Adam Scott stars in a new comedy called A.C.O.D. as a grown man still dealing with childhood issues from his parent's bitter divorce. YNN's Neil Rosen filed the following review.
Adam Scott, from TV's "Parks and Recreation" as well as numerous films, stars in a new movie called "A.C.O.D.," which stands for Adult Children Of Divorce.
Scott plays Carter, a restaurateur who when we first meet him, truly believes that he's a pretty well-adjusted guy. But there's a lot brewing under the surface. His parents, played by Catherine O'Hara and Richard Jenkins, had a bitter divorce when Carter was only nine years old. Since then, he's been burying his feelings deep inside.

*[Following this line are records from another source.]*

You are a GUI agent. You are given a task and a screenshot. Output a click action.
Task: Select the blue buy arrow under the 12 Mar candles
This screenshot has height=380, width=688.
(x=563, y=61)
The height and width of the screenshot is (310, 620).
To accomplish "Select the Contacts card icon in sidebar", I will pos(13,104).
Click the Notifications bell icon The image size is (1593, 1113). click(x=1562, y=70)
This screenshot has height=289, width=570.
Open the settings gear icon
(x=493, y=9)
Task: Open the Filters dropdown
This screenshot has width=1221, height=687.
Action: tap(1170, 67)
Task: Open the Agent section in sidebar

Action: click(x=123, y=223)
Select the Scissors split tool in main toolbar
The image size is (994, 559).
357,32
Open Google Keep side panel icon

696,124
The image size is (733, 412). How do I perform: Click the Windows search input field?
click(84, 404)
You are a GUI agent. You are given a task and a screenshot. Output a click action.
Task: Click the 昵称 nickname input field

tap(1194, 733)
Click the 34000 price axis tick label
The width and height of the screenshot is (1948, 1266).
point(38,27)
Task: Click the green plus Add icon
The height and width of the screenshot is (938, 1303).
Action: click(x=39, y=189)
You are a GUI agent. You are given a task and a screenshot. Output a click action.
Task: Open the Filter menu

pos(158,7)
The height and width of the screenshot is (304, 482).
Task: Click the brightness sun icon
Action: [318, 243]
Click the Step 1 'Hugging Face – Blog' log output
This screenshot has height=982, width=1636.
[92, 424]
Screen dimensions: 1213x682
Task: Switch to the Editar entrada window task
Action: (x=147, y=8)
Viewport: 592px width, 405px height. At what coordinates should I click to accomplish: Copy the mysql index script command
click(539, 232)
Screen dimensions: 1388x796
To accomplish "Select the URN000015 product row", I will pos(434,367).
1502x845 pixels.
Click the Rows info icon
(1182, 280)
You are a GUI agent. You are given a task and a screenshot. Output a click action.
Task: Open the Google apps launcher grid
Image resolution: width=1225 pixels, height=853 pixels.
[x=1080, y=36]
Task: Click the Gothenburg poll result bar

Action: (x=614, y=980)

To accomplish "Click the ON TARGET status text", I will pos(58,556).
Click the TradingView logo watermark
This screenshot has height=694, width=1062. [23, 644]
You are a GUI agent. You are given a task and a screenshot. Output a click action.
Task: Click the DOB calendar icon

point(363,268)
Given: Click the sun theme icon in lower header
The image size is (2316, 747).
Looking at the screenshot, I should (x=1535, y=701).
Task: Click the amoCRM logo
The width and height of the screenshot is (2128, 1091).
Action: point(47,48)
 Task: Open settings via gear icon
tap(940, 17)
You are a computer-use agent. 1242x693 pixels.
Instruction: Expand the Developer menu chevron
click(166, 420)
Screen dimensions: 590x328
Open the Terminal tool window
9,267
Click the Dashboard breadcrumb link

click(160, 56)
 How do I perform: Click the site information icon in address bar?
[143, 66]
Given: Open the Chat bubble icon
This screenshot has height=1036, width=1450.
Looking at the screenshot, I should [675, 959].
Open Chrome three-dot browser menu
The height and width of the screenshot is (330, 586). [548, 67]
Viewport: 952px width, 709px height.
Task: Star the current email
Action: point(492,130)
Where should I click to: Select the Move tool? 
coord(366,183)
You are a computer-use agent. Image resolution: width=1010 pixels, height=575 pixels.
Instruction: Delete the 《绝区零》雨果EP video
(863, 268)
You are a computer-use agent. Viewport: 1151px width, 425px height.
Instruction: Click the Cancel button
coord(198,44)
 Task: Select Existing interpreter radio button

When his younger brother announces that he's getting married, it's up to Carter to not only bring his folks back together for the happy occasion, but he also has to try and keep the peace between them. This leads to some very unexpected consequences for all parties involved.
Trying to sort it all out, he visits his childhood therapist, played by Jane Lynch. But he soon discovers that she wasn't a therapist at all. In fact, she was doing research for a book on Children Of Divorce, which becomes a best seller, and he was part of the study.
She now wants to do a follow-up book, but initially, at least, Carter doesn't want any part of it.
Also in the mix are a talented bunch of actors, including Amy Poehler, who plays Jenkins' third wife.
Then there's Jessica Alba, another subject of the infamous Children of Divorce book, and both she and Carter get to commiserate for while.
The cast is first-rate, and Scott has always been a versatile, appealing actor, even though his character, as written, is a little bland here. Still, he's able to bring out some of the subtle, comedic aspects that can be periodically found in the script.
But the material, too often, also goes for broad comedy along with some sitcom-y shtick. Although the film has its moments and, at times, it's kind of sweet, it also misses the mark just as often.
The talented cast elevates the level of the screenplay, but they can only take it so far in first time director and co-writer Stu Zicherman's film.